[Saved data entries]
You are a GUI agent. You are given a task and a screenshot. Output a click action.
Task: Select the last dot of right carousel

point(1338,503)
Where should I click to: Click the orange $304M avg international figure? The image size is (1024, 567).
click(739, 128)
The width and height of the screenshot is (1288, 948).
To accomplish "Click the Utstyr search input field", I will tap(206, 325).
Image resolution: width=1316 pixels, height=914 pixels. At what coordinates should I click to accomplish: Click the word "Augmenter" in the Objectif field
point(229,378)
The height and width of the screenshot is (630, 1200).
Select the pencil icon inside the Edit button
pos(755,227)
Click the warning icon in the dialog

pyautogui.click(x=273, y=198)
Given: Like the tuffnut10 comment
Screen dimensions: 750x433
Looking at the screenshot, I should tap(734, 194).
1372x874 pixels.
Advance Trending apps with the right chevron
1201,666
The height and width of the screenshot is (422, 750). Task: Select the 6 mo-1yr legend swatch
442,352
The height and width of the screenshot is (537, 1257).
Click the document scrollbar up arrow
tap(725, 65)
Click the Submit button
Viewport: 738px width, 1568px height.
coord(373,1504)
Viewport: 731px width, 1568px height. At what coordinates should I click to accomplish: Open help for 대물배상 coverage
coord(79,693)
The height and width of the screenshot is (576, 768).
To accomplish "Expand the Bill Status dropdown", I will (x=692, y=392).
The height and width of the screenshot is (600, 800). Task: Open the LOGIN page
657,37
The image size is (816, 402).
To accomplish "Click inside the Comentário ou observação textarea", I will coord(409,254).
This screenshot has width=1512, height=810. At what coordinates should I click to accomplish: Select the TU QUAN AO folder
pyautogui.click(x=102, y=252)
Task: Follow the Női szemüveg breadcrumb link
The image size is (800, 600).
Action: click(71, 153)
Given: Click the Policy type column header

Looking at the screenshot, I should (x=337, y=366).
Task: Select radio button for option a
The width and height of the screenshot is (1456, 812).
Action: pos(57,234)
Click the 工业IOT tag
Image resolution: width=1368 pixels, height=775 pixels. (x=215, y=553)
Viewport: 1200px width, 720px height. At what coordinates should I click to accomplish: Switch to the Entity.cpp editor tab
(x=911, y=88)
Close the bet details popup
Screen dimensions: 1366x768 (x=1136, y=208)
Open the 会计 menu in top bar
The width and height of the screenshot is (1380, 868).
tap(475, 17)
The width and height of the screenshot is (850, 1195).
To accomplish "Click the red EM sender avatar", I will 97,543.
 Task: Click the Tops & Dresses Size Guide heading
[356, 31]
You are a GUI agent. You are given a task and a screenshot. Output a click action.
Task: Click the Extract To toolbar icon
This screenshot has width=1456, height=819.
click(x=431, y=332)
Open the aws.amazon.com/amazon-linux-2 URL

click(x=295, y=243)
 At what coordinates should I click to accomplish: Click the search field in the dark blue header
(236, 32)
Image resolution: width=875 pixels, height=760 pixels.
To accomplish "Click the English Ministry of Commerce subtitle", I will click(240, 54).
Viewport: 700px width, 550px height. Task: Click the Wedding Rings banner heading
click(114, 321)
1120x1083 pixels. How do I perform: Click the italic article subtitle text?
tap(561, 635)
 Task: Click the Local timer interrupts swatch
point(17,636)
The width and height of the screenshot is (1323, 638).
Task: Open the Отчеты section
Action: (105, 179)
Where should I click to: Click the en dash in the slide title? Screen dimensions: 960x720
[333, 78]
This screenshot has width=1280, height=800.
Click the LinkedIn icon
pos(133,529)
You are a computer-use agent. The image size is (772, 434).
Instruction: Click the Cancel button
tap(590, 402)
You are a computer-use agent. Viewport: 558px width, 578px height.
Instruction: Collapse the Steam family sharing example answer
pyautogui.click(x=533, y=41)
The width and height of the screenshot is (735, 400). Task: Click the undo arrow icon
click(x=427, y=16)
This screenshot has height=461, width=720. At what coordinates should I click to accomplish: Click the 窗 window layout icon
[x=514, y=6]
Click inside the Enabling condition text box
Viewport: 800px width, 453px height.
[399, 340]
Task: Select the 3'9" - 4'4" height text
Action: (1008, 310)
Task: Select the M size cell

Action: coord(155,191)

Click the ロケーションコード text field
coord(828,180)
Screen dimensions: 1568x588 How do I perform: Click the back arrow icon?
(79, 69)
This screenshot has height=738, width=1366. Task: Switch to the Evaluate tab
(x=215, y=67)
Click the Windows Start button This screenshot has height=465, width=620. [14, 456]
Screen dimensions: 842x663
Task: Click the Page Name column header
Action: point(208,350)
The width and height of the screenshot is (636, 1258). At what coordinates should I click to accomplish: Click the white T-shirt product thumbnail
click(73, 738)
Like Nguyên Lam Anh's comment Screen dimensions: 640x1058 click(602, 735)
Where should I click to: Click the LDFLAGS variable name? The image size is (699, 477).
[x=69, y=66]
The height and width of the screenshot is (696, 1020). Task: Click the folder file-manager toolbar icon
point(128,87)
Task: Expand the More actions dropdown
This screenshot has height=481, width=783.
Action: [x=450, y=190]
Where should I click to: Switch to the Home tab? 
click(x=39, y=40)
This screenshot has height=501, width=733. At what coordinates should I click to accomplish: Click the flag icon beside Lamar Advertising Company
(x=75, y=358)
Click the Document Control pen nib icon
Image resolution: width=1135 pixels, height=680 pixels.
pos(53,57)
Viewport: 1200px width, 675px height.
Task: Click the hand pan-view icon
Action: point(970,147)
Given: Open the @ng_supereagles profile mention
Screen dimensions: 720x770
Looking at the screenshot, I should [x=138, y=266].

Work request: Retype all of the entries shown above, exactly.

Answer to this exercise:
You are a GUI agent. You are given a task and a screenshot. Output a click action.
Task: Select the last dot of right carousel

point(1338,503)
Where should I click to: Click the orange $304M avg international figure? The image size is (1024, 567).
click(739, 128)
The width and height of the screenshot is (1288, 948).
To accomplish "Click the Utstyr search input field", I will tap(206, 325).
Image resolution: width=1316 pixels, height=914 pixels. At what coordinates should I click to accomplish: Click the word "Augmenter" in the Objectif field
point(229,378)
The height and width of the screenshot is (630, 1200).
Select the pencil icon inside the Edit button
pos(755,227)
Click the warning icon in the dialog

pyautogui.click(x=273, y=198)
Given: Like the tuffnut10 comment
Screen dimensions: 750x433
Looking at the screenshot, I should tap(734, 194).
1372x874 pixels.
Advance Trending apps with the right chevron
1201,666
The height and width of the screenshot is (422, 750). Task: Select the 6 mo-1yr legend swatch
442,352
The height and width of the screenshot is (537, 1257).
Click the document scrollbar up arrow
tap(725, 65)
Click the Submit button
Viewport: 738px width, 1568px height.
coord(373,1504)
Viewport: 731px width, 1568px height. At what coordinates should I click to accomplish: Open help for 대물배상 coverage
coord(79,693)
The height and width of the screenshot is (576, 768).
To accomplish "Expand the Bill Status dropdown", I will (x=692, y=392).
The height and width of the screenshot is (600, 800). Task: Open the LOGIN page
657,37
The image size is (816, 402).
To accomplish "Click inside the Comentário ou observação textarea", I will coord(409,254).
This screenshot has width=1512, height=810. At what coordinates should I click to accomplish: Select the TU QUAN AO folder
pyautogui.click(x=102, y=252)
Task: Follow the Női szemüveg breadcrumb link
The image size is (800, 600).
Action: click(71, 153)
Given: Click the Policy type column header

Looking at the screenshot, I should (x=337, y=366).
Task: Select radio button for option a
The width and height of the screenshot is (1456, 812).
Action: pos(57,234)
Click the 工业IOT tag
Image resolution: width=1368 pixels, height=775 pixels. (x=215, y=553)
Viewport: 1200px width, 720px height. At what coordinates should I click to accomplish: Switch to the Entity.cpp editor tab
(x=911, y=88)
Close the bet details popup
Screen dimensions: 1366x768 (x=1136, y=208)
Open the 会计 menu in top bar
The width and height of the screenshot is (1380, 868).
tap(475, 17)
The width and height of the screenshot is (850, 1195).
To accomplish "Click the red EM sender avatar", I will 97,543.
 Task: Click the Tops & Dresses Size Guide heading
[356, 31]
You are a GUI agent. You are given a task and a screenshot. Output a click action.
Task: Click the Extract To toolbar icon
This screenshot has width=1456, height=819.
click(x=431, y=332)
Open the aws.amazon.com/amazon-linux-2 URL

click(x=295, y=243)
 At what coordinates should I click to accomplish: Click the search field in the dark blue header
(236, 32)
Image resolution: width=875 pixels, height=760 pixels.
To accomplish "Click the English Ministry of Commerce subtitle", I will click(240, 54).
Viewport: 700px width, 550px height. Task: Click the Wedding Rings banner heading
click(114, 321)
1120x1083 pixels. How do I perform: Click the italic article subtitle text?
tap(561, 635)
 Task: Click the Local timer interrupts swatch
point(17,636)
The width and height of the screenshot is (1323, 638).
Task: Open the Отчеты section
Action: (105, 179)
Where should I click to: Click the en dash in the slide title? Screen dimensions: 960x720
[333, 78]
This screenshot has width=1280, height=800.
Click the LinkedIn icon
pos(133,529)
You are a computer-use agent. The image size is (772, 434).
Instruction: Click the Cancel button
tap(590, 402)
You are a computer-use agent. Viewport: 558px width, 578px height.
Instruction: Collapse the Steam family sharing example answer
pyautogui.click(x=533, y=41)
The width and height of the screenshot is (735, 400). Task: Click the undo arrow icon
click(x=427, y=16)
This screenshot has height=461, width=720. At what coordinates should I click to accomplish: Click the 窗 window layout icon
[x=514, y=6]
Click inside the Enabling condition text box
Viewport: 800px width, 453px height.
[399, 340]
Task: Select the 3'9" - 4'4" height text
Action: (1008, 310)
Task: Select the M size cell

Action: coord(155,191)

Click the ロケーションコード text field
coord(828,180)
Screen dimensions: 1568x588 How do I perform: Click the back arrow icon?
(79, 69)
This screenshot has height=738, width=1366. Task: Switch to the Evaluate tab
(x=215, y=67)
Click the Windows Start button This screenshot has height=465, width=620. [14, 456]
Screen dimensions: 842x663
Task: Click the Page Name column header
Action: point(208,350)
The width and height of the screenshot is (636, 1258). At what coordinates should I click to accomplish: Click the white T-shirt product thumbnail
click(73, 738)
Like Nguyên Lam Anh's comment Screen dimensions: 640x1058 click(602, 735)
Where should I click to: Click the LDFLAGS variable name? The image size is (699, 477).
[x=69, y=66]
The height and width of the screenshot is (696, 1020). Task: Click the folder file-manager toolbar icon
point(128,87)
Task: Expand the More actions dropdown
This screenshot has height=481, width=783.
Action: [x=450, y=190]
Where should I click to: Switch to the Home tab? 
click(x=39, y=40)
This screenshot has height=501, width=733. At what coordinates should I click to accomplish: Click the flag icon beside Lamar Advertising Company
(x=75, y=358)
Click the Document Control pen nib icon
Image resolution: width=1135 pixels, height=680 pixels.
pos(53,57)
Viewport: 1200px width, 675px height.
Task: Click the hand pan-view icon
Action: point(970,147)
Given: Open the @ng_supereagles profile mention
Screen dimensions: 720x770
Looking at the screenshot, I should [x=138, y=266].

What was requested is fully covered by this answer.